## Data supplied:
=-=-=
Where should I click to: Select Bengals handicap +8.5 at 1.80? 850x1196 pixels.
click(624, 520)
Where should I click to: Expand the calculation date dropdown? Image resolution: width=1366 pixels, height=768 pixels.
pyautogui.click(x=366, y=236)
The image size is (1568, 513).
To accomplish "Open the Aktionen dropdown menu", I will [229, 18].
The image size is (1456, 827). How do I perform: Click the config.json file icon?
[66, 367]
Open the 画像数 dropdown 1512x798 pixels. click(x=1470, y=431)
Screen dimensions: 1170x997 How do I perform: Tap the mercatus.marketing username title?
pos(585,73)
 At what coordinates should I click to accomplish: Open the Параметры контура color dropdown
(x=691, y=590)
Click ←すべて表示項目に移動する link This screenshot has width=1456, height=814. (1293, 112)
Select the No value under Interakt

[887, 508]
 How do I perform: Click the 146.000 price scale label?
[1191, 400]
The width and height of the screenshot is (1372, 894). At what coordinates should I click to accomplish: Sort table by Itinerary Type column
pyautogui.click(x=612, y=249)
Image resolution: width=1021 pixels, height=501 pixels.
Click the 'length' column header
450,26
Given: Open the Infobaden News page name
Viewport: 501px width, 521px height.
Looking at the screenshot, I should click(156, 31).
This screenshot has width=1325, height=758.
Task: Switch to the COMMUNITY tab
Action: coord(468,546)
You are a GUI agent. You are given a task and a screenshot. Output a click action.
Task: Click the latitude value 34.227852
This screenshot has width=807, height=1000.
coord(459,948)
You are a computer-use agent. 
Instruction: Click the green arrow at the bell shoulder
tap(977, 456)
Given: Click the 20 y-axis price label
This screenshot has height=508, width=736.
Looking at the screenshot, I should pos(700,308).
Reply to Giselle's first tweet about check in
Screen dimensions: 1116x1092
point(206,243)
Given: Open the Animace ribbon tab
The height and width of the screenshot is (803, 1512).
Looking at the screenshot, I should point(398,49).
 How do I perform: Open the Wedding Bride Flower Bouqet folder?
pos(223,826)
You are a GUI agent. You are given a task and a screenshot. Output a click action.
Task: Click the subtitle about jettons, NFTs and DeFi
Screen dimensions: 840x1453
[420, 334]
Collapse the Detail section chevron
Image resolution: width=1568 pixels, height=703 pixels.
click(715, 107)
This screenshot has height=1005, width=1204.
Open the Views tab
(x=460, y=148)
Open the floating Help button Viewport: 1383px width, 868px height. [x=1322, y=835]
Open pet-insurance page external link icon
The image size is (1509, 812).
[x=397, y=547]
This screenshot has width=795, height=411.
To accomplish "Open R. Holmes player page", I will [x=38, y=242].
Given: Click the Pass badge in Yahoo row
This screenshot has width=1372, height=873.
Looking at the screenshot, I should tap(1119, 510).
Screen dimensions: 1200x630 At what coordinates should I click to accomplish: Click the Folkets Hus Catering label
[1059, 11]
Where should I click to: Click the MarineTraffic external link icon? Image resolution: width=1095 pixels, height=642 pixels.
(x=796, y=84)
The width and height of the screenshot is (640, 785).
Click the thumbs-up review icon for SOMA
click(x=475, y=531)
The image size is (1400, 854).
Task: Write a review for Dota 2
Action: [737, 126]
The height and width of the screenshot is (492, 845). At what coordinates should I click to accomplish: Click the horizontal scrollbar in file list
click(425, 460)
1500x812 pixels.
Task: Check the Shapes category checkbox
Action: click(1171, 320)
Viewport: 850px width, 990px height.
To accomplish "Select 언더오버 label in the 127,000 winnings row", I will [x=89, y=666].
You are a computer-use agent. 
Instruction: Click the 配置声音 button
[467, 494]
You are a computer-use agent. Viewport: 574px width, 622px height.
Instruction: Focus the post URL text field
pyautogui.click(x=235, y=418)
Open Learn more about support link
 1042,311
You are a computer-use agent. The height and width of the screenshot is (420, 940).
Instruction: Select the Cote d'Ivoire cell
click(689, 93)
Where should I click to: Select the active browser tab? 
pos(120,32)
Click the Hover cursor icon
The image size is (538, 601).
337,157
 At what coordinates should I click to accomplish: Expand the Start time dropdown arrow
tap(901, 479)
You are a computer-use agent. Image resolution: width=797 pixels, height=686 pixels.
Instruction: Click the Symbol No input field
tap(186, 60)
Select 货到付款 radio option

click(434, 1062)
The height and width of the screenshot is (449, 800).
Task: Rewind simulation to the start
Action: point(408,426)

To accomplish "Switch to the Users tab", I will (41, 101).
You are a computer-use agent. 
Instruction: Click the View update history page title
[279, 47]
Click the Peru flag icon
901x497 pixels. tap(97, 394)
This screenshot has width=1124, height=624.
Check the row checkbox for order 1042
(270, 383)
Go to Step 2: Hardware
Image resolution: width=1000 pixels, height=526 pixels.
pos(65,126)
=-=-=
## Exercise description:
Rewrite all of the records above, changing every "computer-use agent" to "desktop automation agent" and leaving everything else untouched.

## Correct answer:
Where should I click to: Select Bengals handicap +8.5 at 1.80? 850x1196 pixels.
click(624, 520)
Where should I click to: Expand the calculation date dropdown? Image resolution: width=1366 pixels, height=768 pixels.
pyautogui.click(x=366, y=236)
The image size is (1568, 513).
To accomplish "Open the Aktionen dropdown menu", I will [229, 18].
The image size is (1456, 827). How do I perform: Click the config.json file icon?
[66, 367]
Open the 画像数 dropdown 1512x798 pixels. click(x=1470, y=431)
Screen dimensions: 1170x997 How do I perform: Tap the mercatus.marketing username title?
pos(585,73)
 At what coordinates should I click to accomplish: Open the Параметры контура color dropdown
(x=691, y=590)
Click ←すべて表示項目に移動する link This screenshot has width=1456, height=814. (1293, 112)
Select the No value under Interakt

[887, 508]
 How do I perform: Click the 146.000 price scale label?
[1191, 400]
The width and height of the screenshot is (1372, 894). At what coordinates should I click to accomplish: Sort table by Itinerary Type column
pyautogui.click(x=612, y=249)
Image resolution: width=1021 pixels, height=501 pixels.
Click the 'length' column header
450,26
Given: Open the Infobaden News page name
Viewport: 501px width, 521px height.
Looking at the screenshot, I should click(156, 31).
This screenshot has width=1325, height=758.
Task: Switch to the COMMUNITY tab
Action: coord(468,546)
You are a GUI agent. You are given a task and a screenshot. Output a click action.
Task: Click the latitude value 34.227852
This screenshot has width=807, height=1000.
coord(459,948)
You are a desktop automation agent. 
Instruction: Click the green arrow at the bell shoulder
tap(977, 456)
Given: Click the 20 y-axis price label
This screenshot has height=508, width=736.
Looking at the screenshot, I should pos(700,308).
Reply to Giselle's first tweet about check in
Screen dimensions: 1116x1092
point(206,243)
Given: Open the Animace ribbon tab
The height and width of the screenshot is (803, 1512).
Looking at the screenshot, I should point(398,49).
 How do I perform: Open the Wedding Bride Flower Bouqet folder?
pos(223,826)
You are a GUI agent. You are given a task and a screenshot. Output a click action.
Task: Click the subtitle about jettons, NFTs and DeFi
Screen dimensions: 840x1453
[420, 334]
Collapse the Detail section chevron
Image resolution: width=1568 pixels, height=703 pixels.
click(715, 107)
This screenshot has height=1005, width=1204.
Open the Views tab
(x=460, y=148)
Open the floating Help button Viewport: 1383px width, 868px height. [x=1322, y=835]
Open pet-insurance page external link icon
The image size is (1509, 812).
[x=397, y=547]
This screenshot has width=795, height=411.
To accomplish "Open R. Holmes player page", I will [x=38, y=242].
Given: Click the Pass badge in Yahoo row
This screenshot has width=1372, height=873.
Looking at the screenshot, I should tap(1119, 510).
Screen dimensions: 1200x630 At what coordinates should I click to accomplish: Click the Folkets Hus Catering label
[1059, 11]
Where should I click to: Click the MarineTraffic external link icon? Image resolution: width=1095 pixels, height=642 pixels.
(x=796, y=84)
The width and height of the screenshot is (640, 785).
Click the thumbs-up review icon for SOMA
click(x=475, y=531)
The image size is (1400, 854).
Task: Write a review for Dota 2
Action: [737, 126]
The height and width of the screenshot is (492, 845). At what coordinates should I click to accomplish: Click the horizontal scrollbar in file list
click(425, 460)
1500x812 pixels.
Task: Check the Shapes category checkbox
Action: click(1171, 320)
Viewport: 850px width, 990px height.
To accomplish "Select 언더오버 label in the 127,000 winnings row", I will [x=89, y=666].
You are a desktop automation agent. 
Instruction: Click the 配置声音 button
[467, 494]
You are a desktop automation agent. Viewport: 574px width, 622px height.
Instruction: Focus the post URL text field
pyautogui.click(x=235, y=418)
Open Learn more about support link
 1042,311
You are a desktop automation agent. The height and width of the screenshot is (420, 940).
Instruction: Select the Cote d'Ivoire cell
click(689, 93)
Where should I click to: Select the active browser tab? 
pos(120,32)
Click the Hover cursor icon
The image size is (538, 601).
337,157
 At what coordinates should I click to accomplish: Expand the Start time dropdown arrow
tap(901, 479)
You are a desktop automation agent. Image resolution: width=797 pixels, height=686 pixels.
Instruction: Click the Symbol No input field
tap(186, 60)
Select 货到付款 radio option

click(434, 1062)
The height and width of the screenshot is (449, 800).
Task: Rewind simulation to the start
Action: point(408,426)

To accomplish "Switch to the Users tab", I will (41, 101).
You are a desktop automation agent. 
Instruction: Click the View update history page title
[279, 47]
Click the Peru flag icon
901x497 pixels. tap(97, 394)
This screenshot has width=1124, height=624.
Check the row checkbox for order 1042
(270, 383)
Go to Step 2: Hardware
Image resolution: width=1000 pixels, height=526 pixels.
pos(65,126)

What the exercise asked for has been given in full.